The ROI of Employee Recognition

Should your company invest resources into an awards and employee recognition program? And if so, how much? Rationally speaking, investing in employee recognition should have a significant positive impact on the business. But it’s not just a good idea: it’s a fact. Here are some of the ways that company gifts and awards are scientifically proven to improve your business:

  • Increased employee motivation and engagement. According to a study by Gallup, companies with high levels of employee engagement outperform their peers by 147% in earnings per share. Recognition and rewards programs can increase employee engagement by creating a sense of pride and ownership in their work and fostering a positive company culture that attracts the best possible team.
  • Improved retention rates. In this day and age, it is crucial to prevent worker burnout. A study by the Aberdeen Group found that companies with effective recognition programs had a 31% lower voluntary turnover rate than those without such programs. Recognition and awards programs help employees feel valued and appreciated, which can increase their loyalty to the company. This saves significant costs for the company by reducing the costs associated with recruiting, hiring, and training new employees. By this metric alone, employee rewards may pay for themselves.
  • Higher worker productivity. The vast majority of employees who qualify for prize consideration use their work time more efficiently than their unmotivated counterparts. A study by Socialcast found that 69% of employees would work harder if they felt their efforts were better appreciated. By recognizing and rewarding employees for their hard work, businesses can motivate their employees to be more productive and perform at a higher level.
  • Better employee satisfaction. A study by Globoforce and the Society for Human Resource Management (SHRM) found that employees are nearly two times as likely to agree their company is a good place to work when they are very or somewhat satisfied with how life events are celebrated in the workplace (64 percent), compared to those who are very or somewhat dissatisfied with the celebration of life events (35 percent). Happy, satisfied employees are more likely to provide better customer service and positively impact customer satisfaction.
  • A reputation of excellence. According to another study by Globoforce and SHRM, employees who receive company awards and recognition are almost three times as likely to rate their company’s program as excellent, compared to companies that invest next to nothing. Meanwhile, employees at companies that did not invest any payroll in recognition investment were five times more likely to rate their program as poor.
  • The 1% Rule. According to the same study, the sweet spot for recognition investment is around 1% of company payroll. Any less, and the program fails to deliver satisfactory results. Diminishing returns are to be found on the other side of the curve, too: while a little above 1% might be even better, too much more is simply overkill.

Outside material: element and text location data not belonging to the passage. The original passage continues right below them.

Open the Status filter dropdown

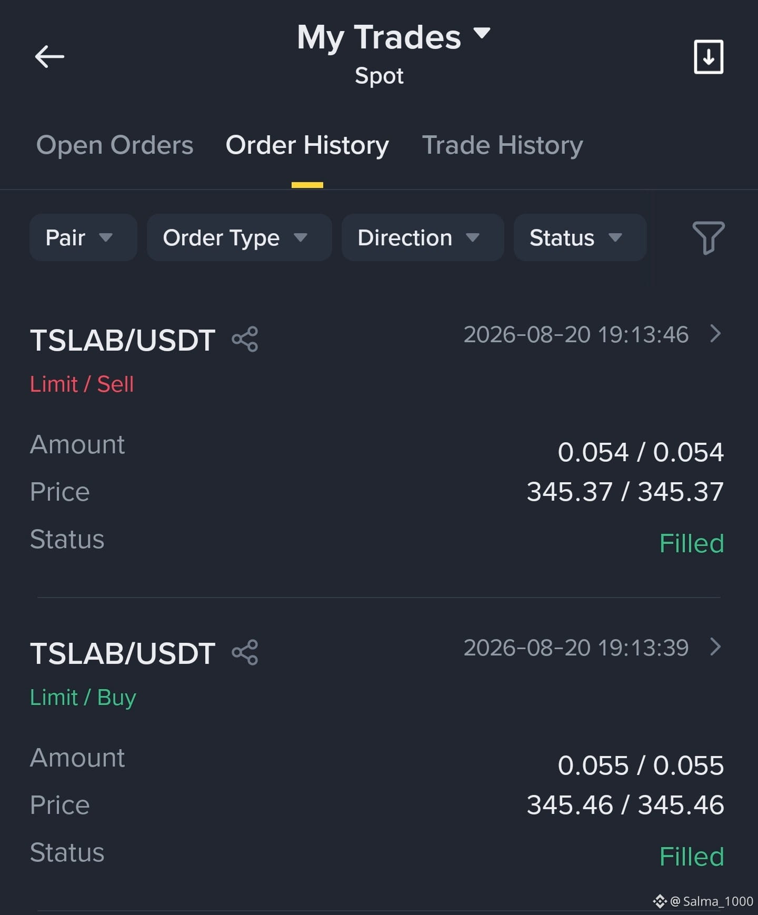[x=580, y=237]
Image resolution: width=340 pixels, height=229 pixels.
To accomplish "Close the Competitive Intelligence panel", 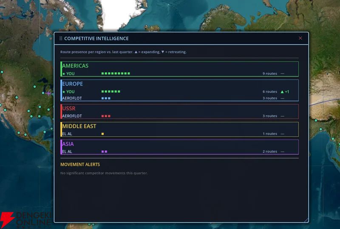I will [x=300, y=38].
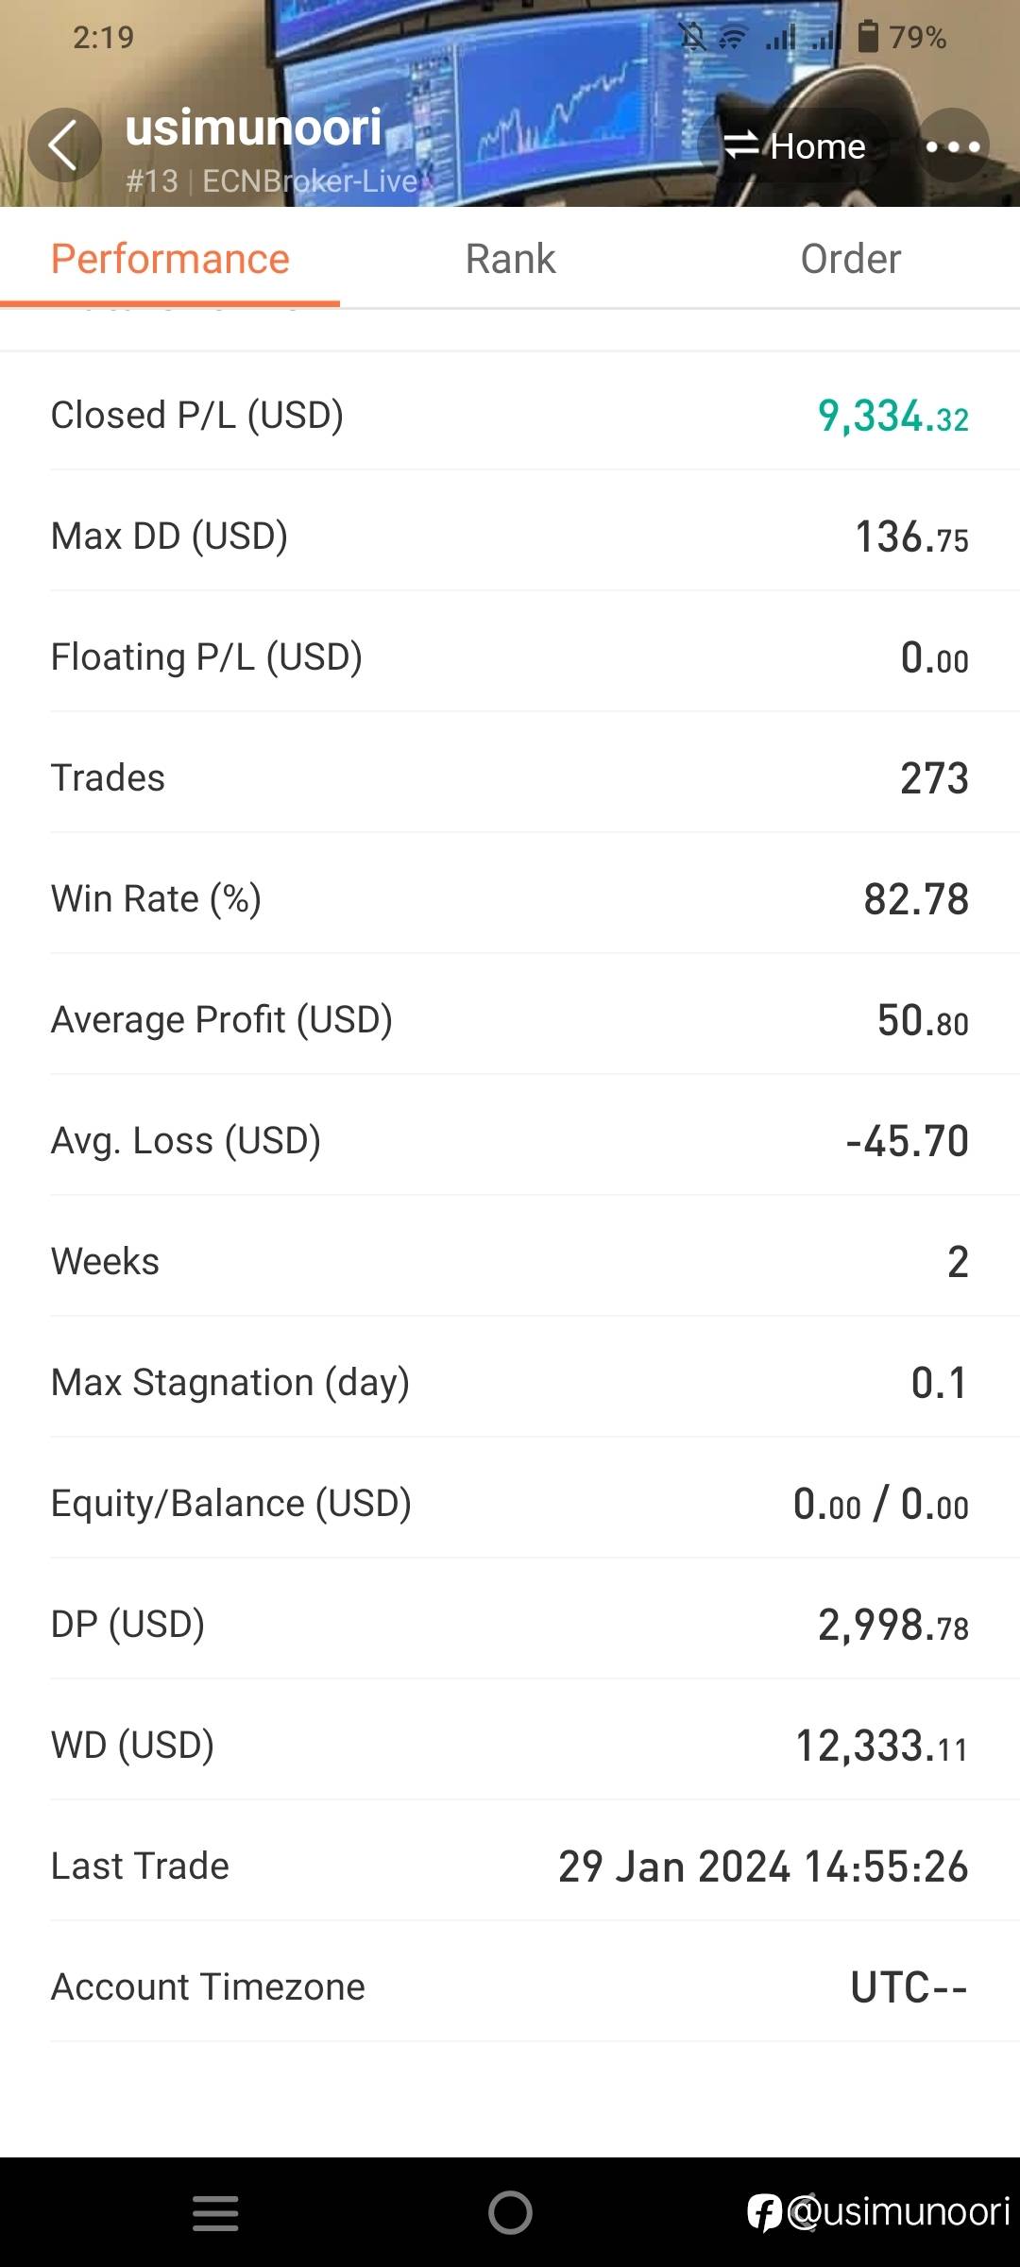
Task: Open the Order tab
Action: (850, 259)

At the end of the day, awards and recognition programs are simply good for business. It only takes a meager investment to increase employee satisfaction, improve retention rates, boost productivity, and improve your company’s bottom line. By recognizing and rewarding employees for their hard work and achievements, the employees are set up for success and, by extension, so is the company. So if your business does not currently have a satisfactory employee rewards program in place, it’s time to start.